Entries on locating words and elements
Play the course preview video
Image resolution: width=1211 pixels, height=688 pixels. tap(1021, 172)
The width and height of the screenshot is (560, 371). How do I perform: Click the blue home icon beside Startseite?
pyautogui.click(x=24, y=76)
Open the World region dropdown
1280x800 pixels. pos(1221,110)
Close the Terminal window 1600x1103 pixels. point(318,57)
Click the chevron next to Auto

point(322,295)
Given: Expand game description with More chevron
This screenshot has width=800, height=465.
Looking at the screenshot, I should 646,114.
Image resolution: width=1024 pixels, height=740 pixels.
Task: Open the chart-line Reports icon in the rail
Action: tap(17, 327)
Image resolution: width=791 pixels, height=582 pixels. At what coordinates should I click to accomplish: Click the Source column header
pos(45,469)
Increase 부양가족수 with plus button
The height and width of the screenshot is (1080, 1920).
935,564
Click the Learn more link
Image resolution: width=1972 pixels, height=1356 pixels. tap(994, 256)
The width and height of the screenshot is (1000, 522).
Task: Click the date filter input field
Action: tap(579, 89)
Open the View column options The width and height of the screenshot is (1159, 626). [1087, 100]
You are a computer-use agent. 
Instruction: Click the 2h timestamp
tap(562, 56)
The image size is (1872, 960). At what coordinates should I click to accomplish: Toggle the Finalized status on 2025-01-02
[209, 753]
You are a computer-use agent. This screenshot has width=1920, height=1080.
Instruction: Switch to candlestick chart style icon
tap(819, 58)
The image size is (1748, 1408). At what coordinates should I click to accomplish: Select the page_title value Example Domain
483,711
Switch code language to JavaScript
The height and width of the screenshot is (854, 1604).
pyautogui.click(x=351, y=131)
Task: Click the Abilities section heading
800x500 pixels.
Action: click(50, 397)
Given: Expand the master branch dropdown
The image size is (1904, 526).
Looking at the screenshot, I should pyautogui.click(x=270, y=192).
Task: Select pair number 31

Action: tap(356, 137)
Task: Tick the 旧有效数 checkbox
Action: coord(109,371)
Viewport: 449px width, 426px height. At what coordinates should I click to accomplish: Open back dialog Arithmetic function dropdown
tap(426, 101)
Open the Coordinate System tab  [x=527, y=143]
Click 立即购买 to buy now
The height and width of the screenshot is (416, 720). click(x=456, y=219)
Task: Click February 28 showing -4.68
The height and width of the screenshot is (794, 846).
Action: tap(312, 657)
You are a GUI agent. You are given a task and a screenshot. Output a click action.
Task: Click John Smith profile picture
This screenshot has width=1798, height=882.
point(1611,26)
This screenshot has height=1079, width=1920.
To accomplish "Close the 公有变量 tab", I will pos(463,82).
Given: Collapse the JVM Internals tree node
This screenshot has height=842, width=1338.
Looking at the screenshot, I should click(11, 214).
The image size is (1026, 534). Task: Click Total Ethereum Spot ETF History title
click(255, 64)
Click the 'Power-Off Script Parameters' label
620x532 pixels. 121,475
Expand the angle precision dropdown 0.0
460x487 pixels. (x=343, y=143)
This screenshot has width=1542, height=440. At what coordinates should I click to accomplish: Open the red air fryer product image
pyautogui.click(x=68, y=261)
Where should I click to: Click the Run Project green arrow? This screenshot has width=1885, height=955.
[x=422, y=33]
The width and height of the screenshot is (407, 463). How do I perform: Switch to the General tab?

TASK OBJECTIVE: Rewrite the material from the line with "Click 立即购买 to buy now" through the end of the material, putting "menu" in place of "dropdown" and leaving everything else unchanged.

WRITTEN SOLUTION:
Click 立即购买 to buy now
The height and width of the screenshot is (416, 720). click(x=456, y=219)
Task: Click February 28 showing -4.68
The height and width of the screenshot is (794, 846).
Action: tap(312, 657)
You are a GUI agent. You are given a task and a screenshot. Output a click action.
Task: Click John Smith profile picture
This screenshot has width=1798, height=882.
point(1611,26)
This screenshot has height=1079, width=1920.
To accomplish "Close the 公有变量 tab", I will pos(463,82).
Given: Collapse the JVM Internals tree node
This screenshot has height=842, width=1338.
Looking at the screenshot, I should click(11, 214).
The image size is (1026, 534). Task: Click Total Ethereum Spot ETF History title
click(255, 64)
Click the 'Power-Off Script Parameters' label
620x532 pixels. 121,475
Expand the angle precision menu 0.0
460x487 pixels. (x=343, y=143)
This screenshot has width=1542, height=440. At what coordinates should I click to accomplish: Open the red air fryer product image
pyautogui.click(x=68, y=261)
Where should I click to: Click the Run Project green arrow? This screenshot has width=1885, height=955.
[x=422, y=33]
The width and height of the screenshot is (407, 463). How do I perform: Switch to the General tab?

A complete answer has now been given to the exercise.